Hola pimki, con tan pocos datos como das es dificil ayudarte, me explico,
en primer lugar que amperaje necesitas a la salida, para que lo quieres
utilizar, etc. Porque yo te podria decir que lo puedes hacer con un LM317,
por ejemplo, pero si necesitas mas amperaje habria que pensar en el LM358,
pero todo esto es a ciegas, asi que cuando puedas explicate para que lo
quieres, etc.


----------



## Gudino Roberto duberlin (May 29, 2012)

Amigos, para obtener un buen rendimiento en la variacion de tension de salida, en este tipo de fuentes es obviamente hacer pruebas con ella variando el umbral de referencia siempre y cuando lo permita. Conseguido esto podemos variar la tension a ntro. antojo.


----------



## pimki (May 29, 2012)

JESUS MBG dijo:


> Hola pimki, con tan pocos datos como das es dificil ayudarte, me explico,
> en primer lugar que amperaje necesitas a la salida, para que lo quieres
> utilizar, etc. Porque yo te podria decir que lo puedes hacer con un LM317,
> por ejemplo, pero si necesitas mas amperaje habria que pensar en el LM358,
> ...



Hola,gracias por contesta.Esto lo quiero para alimentar una valla electrica (12v) para animales.
El cargador es de 19v, 4.7A y lo quiero reducir a 12v,yo creo que con 4A es suficiente, sino me corrigen, ustedes son los expertos yo solo soy un aficionado.Gracias a todos y un saludo.


----------



## Cheere (Sep 5, 2012)

Hola espero no salirme mucho del tema pero anduve buscando y esta publicación es lo más cercado a lo que yo busco.
Quiero hacer un cargador para laptop hp ¿es posible? o alguien puede ayudarme con el diagrama plz.
he tenido ciertos problemas con estos cargadores inclusive he reparado varios pero al fin y al cabo se vuelven a descomponer por otra razón , por eso prefiero hacer uno de buena calidad y no tener que comprar otro, espero me puedan ayudar.
Pistas:

Veo que el cargador cuenta con dos voltajes 19 y 14, tengo entendido uno es para la lap como tal y el otro (14) es para detectar que el cargador es hp. ¿será suficiente con suministrar 19 y 14 en sus debidos lugares y ya????? o ¿hay algo más?

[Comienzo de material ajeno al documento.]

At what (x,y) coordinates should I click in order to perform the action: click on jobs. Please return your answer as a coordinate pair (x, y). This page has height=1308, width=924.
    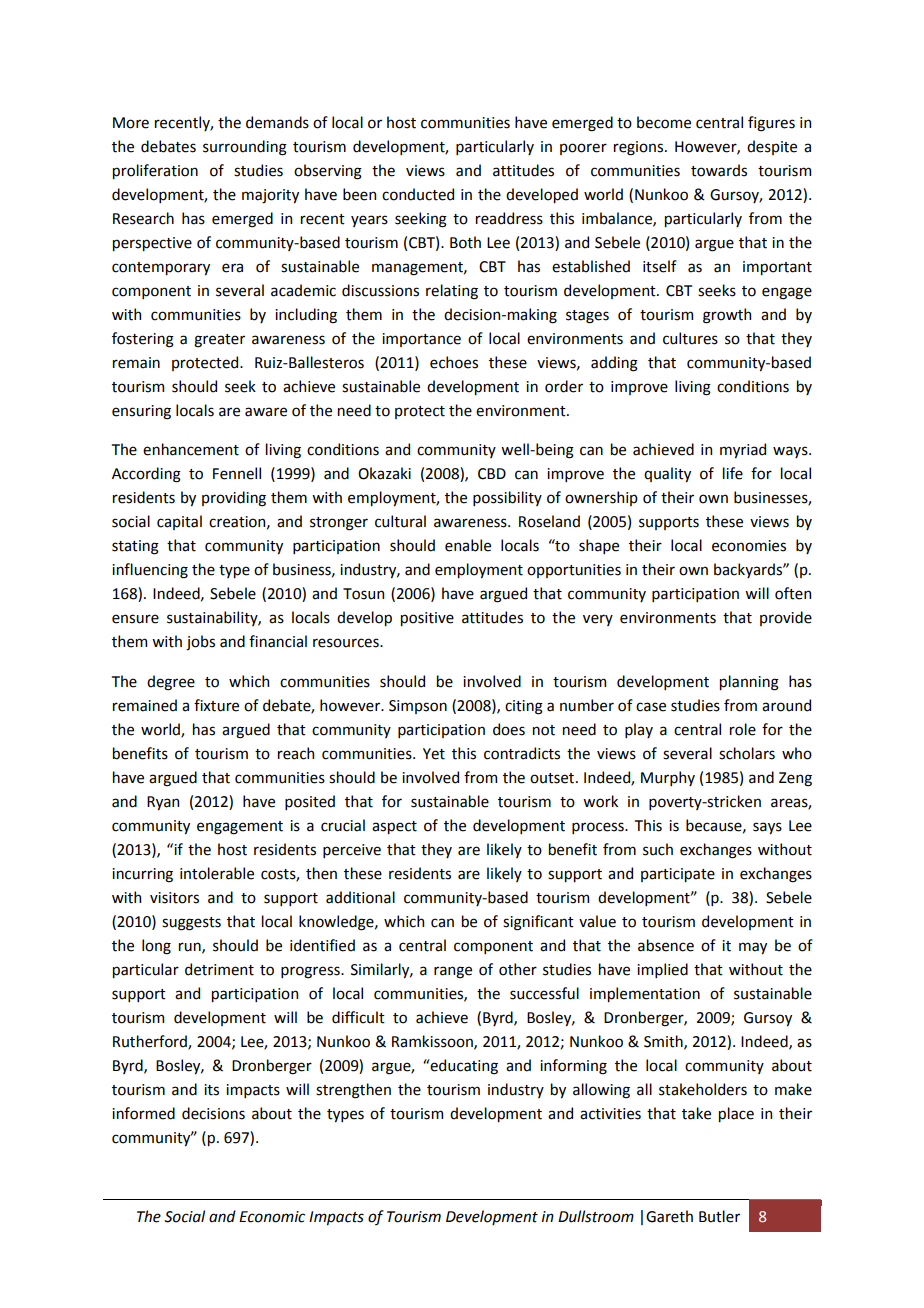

Lo olvidaba no importa el tamaño, va ser fijo.

gracias por su atención.


----------



## FailSafe (Sep 6, 2012)

Me recuerda a algo parecido que hice yo también con un cargador de parecidas especificaciones, solo que mi circuito era mucho más simple, usaba un 2n3055 como seguidor de emisor, es decir, el colector a +vcc y como salida de alimentación el emisor, y en la base jugaba con zeners y potenciometros para obtener distintas tensiones, era muy simple y funcionaba genial. Saludos


----------